[Stored data entries]
-*-*-
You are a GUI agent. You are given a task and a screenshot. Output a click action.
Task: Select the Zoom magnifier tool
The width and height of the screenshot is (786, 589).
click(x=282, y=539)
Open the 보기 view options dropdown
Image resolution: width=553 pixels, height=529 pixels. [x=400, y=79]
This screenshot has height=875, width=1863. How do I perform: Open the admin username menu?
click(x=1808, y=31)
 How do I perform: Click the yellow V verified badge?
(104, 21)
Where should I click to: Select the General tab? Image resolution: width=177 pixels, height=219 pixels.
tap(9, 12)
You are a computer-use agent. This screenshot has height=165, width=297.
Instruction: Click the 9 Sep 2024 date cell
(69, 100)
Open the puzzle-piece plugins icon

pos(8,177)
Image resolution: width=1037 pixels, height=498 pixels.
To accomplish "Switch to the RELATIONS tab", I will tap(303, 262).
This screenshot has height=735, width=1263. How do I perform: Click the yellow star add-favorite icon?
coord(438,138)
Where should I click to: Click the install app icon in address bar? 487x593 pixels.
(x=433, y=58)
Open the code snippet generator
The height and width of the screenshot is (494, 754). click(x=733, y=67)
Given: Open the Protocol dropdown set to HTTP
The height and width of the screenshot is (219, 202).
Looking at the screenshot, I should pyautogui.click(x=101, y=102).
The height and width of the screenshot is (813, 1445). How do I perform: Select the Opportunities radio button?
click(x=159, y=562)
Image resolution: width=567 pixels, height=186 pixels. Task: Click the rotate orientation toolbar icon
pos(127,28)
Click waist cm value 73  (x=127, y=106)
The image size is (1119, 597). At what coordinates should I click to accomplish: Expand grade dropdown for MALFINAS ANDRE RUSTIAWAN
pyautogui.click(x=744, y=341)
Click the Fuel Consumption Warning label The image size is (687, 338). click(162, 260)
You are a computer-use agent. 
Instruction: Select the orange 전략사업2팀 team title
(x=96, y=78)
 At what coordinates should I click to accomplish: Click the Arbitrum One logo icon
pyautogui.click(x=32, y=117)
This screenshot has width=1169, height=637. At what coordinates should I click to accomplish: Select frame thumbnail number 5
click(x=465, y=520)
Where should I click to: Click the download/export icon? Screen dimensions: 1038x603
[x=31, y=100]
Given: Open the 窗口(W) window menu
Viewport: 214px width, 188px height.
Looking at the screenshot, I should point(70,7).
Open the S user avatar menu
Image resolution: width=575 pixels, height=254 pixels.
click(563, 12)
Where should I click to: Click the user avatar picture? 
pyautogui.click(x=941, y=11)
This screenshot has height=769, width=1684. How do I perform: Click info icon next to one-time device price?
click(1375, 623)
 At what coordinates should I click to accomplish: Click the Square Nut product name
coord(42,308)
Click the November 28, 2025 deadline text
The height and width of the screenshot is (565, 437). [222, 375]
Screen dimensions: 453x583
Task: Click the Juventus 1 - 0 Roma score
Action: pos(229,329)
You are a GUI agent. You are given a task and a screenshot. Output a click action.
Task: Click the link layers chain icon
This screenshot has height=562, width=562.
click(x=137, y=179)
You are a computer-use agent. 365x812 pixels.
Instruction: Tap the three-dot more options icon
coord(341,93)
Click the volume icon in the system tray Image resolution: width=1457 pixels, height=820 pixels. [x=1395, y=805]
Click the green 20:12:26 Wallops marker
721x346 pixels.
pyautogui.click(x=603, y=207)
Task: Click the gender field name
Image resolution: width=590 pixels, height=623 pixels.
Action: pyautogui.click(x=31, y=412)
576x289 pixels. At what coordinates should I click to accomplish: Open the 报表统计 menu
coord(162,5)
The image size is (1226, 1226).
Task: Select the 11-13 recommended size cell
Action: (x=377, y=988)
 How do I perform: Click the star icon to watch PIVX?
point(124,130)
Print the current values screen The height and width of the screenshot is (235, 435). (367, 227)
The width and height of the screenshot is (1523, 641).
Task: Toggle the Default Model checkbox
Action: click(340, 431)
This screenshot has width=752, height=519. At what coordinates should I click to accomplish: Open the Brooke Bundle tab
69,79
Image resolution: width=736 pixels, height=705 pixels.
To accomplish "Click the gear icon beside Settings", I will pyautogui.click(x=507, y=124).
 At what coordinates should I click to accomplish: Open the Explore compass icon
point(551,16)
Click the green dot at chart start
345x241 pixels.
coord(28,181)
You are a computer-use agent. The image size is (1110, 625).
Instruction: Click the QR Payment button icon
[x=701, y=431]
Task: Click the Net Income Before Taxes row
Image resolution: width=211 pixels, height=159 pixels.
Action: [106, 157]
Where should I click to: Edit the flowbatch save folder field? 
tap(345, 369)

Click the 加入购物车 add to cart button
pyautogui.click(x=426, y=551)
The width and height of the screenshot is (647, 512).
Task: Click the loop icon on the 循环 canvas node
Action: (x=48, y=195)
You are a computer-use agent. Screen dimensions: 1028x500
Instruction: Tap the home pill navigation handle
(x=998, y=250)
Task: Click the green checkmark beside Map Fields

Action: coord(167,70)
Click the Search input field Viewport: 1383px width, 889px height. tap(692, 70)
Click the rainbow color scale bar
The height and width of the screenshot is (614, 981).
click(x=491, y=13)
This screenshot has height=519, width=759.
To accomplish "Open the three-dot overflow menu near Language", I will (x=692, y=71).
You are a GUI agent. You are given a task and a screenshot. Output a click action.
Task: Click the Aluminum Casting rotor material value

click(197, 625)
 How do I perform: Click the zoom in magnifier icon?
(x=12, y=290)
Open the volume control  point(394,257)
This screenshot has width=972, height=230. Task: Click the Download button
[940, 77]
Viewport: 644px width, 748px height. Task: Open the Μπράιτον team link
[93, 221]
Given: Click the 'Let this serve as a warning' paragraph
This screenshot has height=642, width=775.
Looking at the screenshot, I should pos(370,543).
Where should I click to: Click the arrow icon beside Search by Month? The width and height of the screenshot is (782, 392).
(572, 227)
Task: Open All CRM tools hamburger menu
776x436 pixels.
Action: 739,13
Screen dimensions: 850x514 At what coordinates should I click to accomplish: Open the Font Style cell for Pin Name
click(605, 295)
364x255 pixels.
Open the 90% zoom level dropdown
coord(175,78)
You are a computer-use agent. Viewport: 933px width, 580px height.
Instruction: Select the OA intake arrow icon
-*-*-
WORK INSTRUCTIONS:
In full and verbatim, repeat the records given above.

PROBLEM SOLUTION:
You are a GUI agent. You are given a task and a screenshot. Output a click action.
Task: Select the Zoom magnifier tool
The width and height of the screenshot is (786, 589).
click(x=282, y=539)
Open the 보기 view options dropdown
Image resolution: width=553 pixels, height=529 pixels. [x=400, y=79]
This screenshot has height=875, width=1863. How do I perform: Open the admin username menu?
click(x=1808, y=31)
 How do I perform: Click the yellow V verified badge?
(104, 21)
Where should I click to: Select the General tab? Image resolution: width=177 pixels, height=219 pixels.
tap(9, 12)
You are a computer-use agent. This screenshot has height=165, width=297.
Instruction: Click the 9 Sep 2024 date cell
(69, 100)
Open the puzzle-piece plugins icon

pos(8,177)
Image resolution: width=1037 pixels, height=498 pixels.
To accomplish "Switch to the RELATIONS tab", I will tap(303, 262).
This screenshot has height=735, width=1263. How do I perform: Click the yellow star add-favorite icon?
coord(438,138)
Where should I click to: Click the install app icon in address bar? 487x593 pixels.
(x=433, y=58)
Open the code snippet generator
The height and width of the screenshot is (494, 754). click(x=733, y=67)
Given: Open the Protocol dropdown set to HTTP
The height and width of the screenshot is (219, 202).
Looking at the screenshot, I should pyautogui.click(x=101, y=102).
The height and width of the screenshot is (813, 1445). How do I perform: Select the Opportunities radio button?
click(x=159, y=562)
Image resolution: width=567 pixels, height=186 pixels. Task: Click the rotate orientation toolbar icon
pos(127,28)
Click waist cm value 73  (x=127, y=106)
The image size is (1119, 597). At what coordinates should I click to accomplish: Expand grade dropdown for MALFINAS ANDRE RUSTIAWAN
pyautogui.click(x=744, y=341)
Click the Fuel Consumption Warning label The image size is (687, 338). click(162, 260)
You are a computer-use agent. 
Instruction: Select the orange 전략사업2팀 team title
(x=96, y=78)
 At what coordinates should I click to accomplish: Click the Arbitrum One logo icon
pyautogui.click(x=32, y=117)
This screenshot has width=1169, height=637. At what coordinates should I click to accomplish: Select frame thumbnail number 5
click(x=465, y=520)
Where should I click to: Click the download/export icon? Screen dimensions: 1038x603
[x=31, y=100]
Given: Open the 窗口(W) window menu
Viewport: 214px width, 188px height.
Looking at the screenshot, I should point(70,7).
Open the S user avatar menu
Image resolution: width=575 pixels, height=254 pixels.
click(563, 12)
Where should I click to: Click the user avatar picture? 
pyautogui.click(x=941, y=11)
This screenshot has height=769, width=1684. How do I perform: Click info icon next to one-time device price?
click(1375, 623)
 At what coordinates should I click to accomplish: Click the Square Nut product name
coord(42,308)
Click the November 28, 2025 deadline text
The height and width of the screenshot is (565, 437). [222, 375]
Screen dimensions: 453x583
Task: Click the Juventus 1 - 0 Roma score
Action: pos(229,329)
You are a GUI agent. You are given a task and a screenshot. Output a click action.
Task: Click the link layers chain icon
This screenshot has height=562, width=562.
click(x=137, y=179)
You are a computer-use agent. 365x812 pixels.
Instruction: Tap the three-dot more options icon
coord(341,93)
Click the volume icon in the system tray Image resolution: width=1457 pixels, height=820 pixels. [x=1395, y=805]
Click the green 20:12:26 Wallops marker
721x346 pixels.
pyautogui.click(x=603, y=207)
Task: Click the gender field name
Image resolution: width=590 pixels, height=623 pixels.
Action: pyautogui.click(x=31, y=412)
576x289 pixels. At what coordinates should I click to accomplish: Open the 报表统计 menu
coord(162,5)
The image size is (1226, 1226).
Task: Select the 11-13 recommended size cell
Action: (x=377, y=988)
 How do I perform: Click the star icon to watch PIVX?
point(124,130)
Print the current values screen The height and width of the screenshot is (235, 435). (367, 227)
The width and height of the screenshot is (1523, 641).
Task: Toggle the Default Model checkbox
Action: click(340, 431)
This screenshot has width=752, height=519. At what coordinates should I click to accomplish: Open the Brooke Bundle tab
69,79
Image resolution: width=736 pixels, height=705 pixels.
To accomplish "Click the gear icon beside Settings", I will pyautogui.click(x=507, y=124).
 At what coordinates should I click to accomplish: Open the Explore compass icon
point(551,16)
Click the green dot at chart start
345x241 pixels.
coord(28,181)
You are a computer-use agent. The image size is (1110, 625).
Instruction: Click the QR Payment button icon
[x=701, y=431]
Task: Click the Net Income Before Taxes row
Image resolution: width=211 pixels, height=159 pixels.
Action: [106, 157]
Where should I click to: Edit the flowbatch save folder field? 
tap(345, 369)

Click the 加入购物车 add to cart button
pyautogui.click(x=426, y=551)
The width and height of the screenshot is (647, 512).
Task: Click the loop icon on the 循环 canvas node
Action: (x=48, y=195)
You are a computer-use agent. Screen dimensions: 1028x500
Instruction: Tap the home pill navigation handle
(x=998, y=250)
Task: Click the green checkmark beside Map Fields

Action: coord(167,70)
Click the Search input field Viewport: 1383px width, 889px height. tap(692, 70)
Click the rainbow color scale bar
The height and width of the screenshot is (614, 981).
click(x=491, y=13)
This screenshot has height=519, width=759.
To accomplish "Open the three-dot overflow menu near Language", I will (x=692, y=71).
You are a GUI agent. You are given a task and a screenshot. Output a click action.
Task: Click the Aluminum Casting rotor material value

click(197, 625)
 How do I perform: Click the zoom in magnifier icon?
(x=12, y=290)
Open the volume control  point(394,257)
This screenshot has width=972, height=230. Task: Click the Download button
[940, 77]
Viewport: 644px width, 748px height. Task: Open the Μπράιτον team link
[93, 221]
Given: Click the 'Let this serve as a warning' paragraph
This screenshot has height=642, width=775.
Looking at the screenshot, I should pos(370,543).
Where should I click to: Click the arrow icon beside Search by Month? The width and height of the screenshot is (782, 392).
(572, 227)
Task: Open All CRM tools hamburger menu
776x436 pixels.
Action: 739,13
Screen dimensions: 850x514 At what coordinates should I click to accomplish: Open the Font Style cell for Pin Name
click(605, 295)
364x255 pixels.
Open the 90% zoom level dropdown
coord(175,78)
You are a computer-use agent. Viewport: 933px width, 580px height.
Instruction: Select the OA intake arrow icon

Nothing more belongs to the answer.